Are you approaching retirement? Are you thinking of working longer? Do you need to work longer? As you approach retirement, you’re likely looking forward to plunking down in a beach chair in Hawaii, sipping on margaritas.
The reality is much more sobering: people have to work past retirement age. Retirement can bring changes to your tax situation. If you are on the cusp of retirement, or are thinking about it, you might want to explore how to manage your taxes for your retirement strategy.
Many articles on retirement focus on increasing the amount you have saved for retirement, but in this article, we’ll focus on something equally important: minimizing your taxes during retirement.
Table of Contents
Understand Your Retirement Income Sources
Before figuring out how much you have saved for retirement, it’s best to evaluate where that money is coming from. There are a lot of sources that sweet retirement money could come from, including:
- Social Security: Social Security is a significant income source for many retirees. Your income determines how much you get from Social Security. The benefits may also depend upon federal income tax. Really, it all varies.

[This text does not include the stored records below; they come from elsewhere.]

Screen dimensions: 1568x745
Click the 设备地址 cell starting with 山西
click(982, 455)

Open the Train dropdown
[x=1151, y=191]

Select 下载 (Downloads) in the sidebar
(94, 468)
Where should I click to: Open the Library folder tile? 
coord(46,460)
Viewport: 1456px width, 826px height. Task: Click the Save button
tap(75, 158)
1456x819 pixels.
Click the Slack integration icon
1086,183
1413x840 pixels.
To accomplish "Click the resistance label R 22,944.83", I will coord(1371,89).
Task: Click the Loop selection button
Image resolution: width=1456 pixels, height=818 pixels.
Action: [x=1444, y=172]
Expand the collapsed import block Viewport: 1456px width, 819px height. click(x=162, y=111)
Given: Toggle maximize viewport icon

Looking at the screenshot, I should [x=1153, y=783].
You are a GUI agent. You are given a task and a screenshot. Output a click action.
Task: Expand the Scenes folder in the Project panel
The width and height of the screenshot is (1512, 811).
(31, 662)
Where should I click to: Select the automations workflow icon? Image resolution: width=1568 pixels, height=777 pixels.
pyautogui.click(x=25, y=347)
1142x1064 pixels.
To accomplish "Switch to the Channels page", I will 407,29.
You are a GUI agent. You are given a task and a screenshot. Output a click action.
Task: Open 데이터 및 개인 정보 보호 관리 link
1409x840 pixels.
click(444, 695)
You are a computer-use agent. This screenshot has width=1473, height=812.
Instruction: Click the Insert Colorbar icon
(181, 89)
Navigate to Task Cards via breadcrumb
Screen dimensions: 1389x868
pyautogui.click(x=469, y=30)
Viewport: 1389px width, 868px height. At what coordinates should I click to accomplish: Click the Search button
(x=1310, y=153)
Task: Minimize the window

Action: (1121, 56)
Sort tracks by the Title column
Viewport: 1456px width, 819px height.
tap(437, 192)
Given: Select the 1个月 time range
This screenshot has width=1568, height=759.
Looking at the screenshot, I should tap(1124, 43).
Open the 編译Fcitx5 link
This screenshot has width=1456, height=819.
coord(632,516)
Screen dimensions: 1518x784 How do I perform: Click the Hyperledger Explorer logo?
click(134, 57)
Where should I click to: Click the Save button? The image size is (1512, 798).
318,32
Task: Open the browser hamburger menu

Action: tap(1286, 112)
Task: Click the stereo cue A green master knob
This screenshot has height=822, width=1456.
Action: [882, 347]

- Pensions and Retirement Accounts: If you have a 401(k)s or an IRA, the money from these accounts are usually taxable when withdrawn in retirement.
- Investment Income: investments, dividends, interest, and capital gains, can all be subject to various tax rates. Again, this depends on your overall income.
- Part-Time Work: Some retirees choose to continue working part-time. This adds to their taxable income.
Understanding these income sources helps develop a comprehensive tax-efficient retirement strategy.
Utilizing Tax-Advantaged Accounts
It’s always good to contribute to a 401(k)s or IRA, during your working years. These are great tax advantages. Consider the following:
- Roth IRA Conversions: Consider converting traditional IRA funds into a Roth IRA. You’ll pay taxes on the amount you convert to a Roth IRA, of course, but Roth IRAs offer tax-free withdrawals in retirement. You pay a little now, and have a lot more for retirement, later.
- Required Minimum Distributions (RMDs): Once you reach 72, you’ll need to take the required amount out from your traditional retirement accounts. These amounts are taxable. You can reduce your RMDs by utilizing what’s known as the Qualified Charitable Distribution (QCD) strategy. Simply put, this allows you to donate up to $100,000 from your IRA to a qualified charity tax-free. If you’re feeling charitable, this is something you may want to consider during your retirement.
Managing Your Withdrawals
Strategically managing withdrawals from your retirement accounts can have a significant impact on your tax liabilities. Here are some strategies to consider:
- Tax Bracket Management: It’s best to withdraw funds from tax-advantaged accounts to stay within lower tax brackets. It’s a simplistic way of saying: managing your income, means that you can minimize the tax rate on your withdrawals.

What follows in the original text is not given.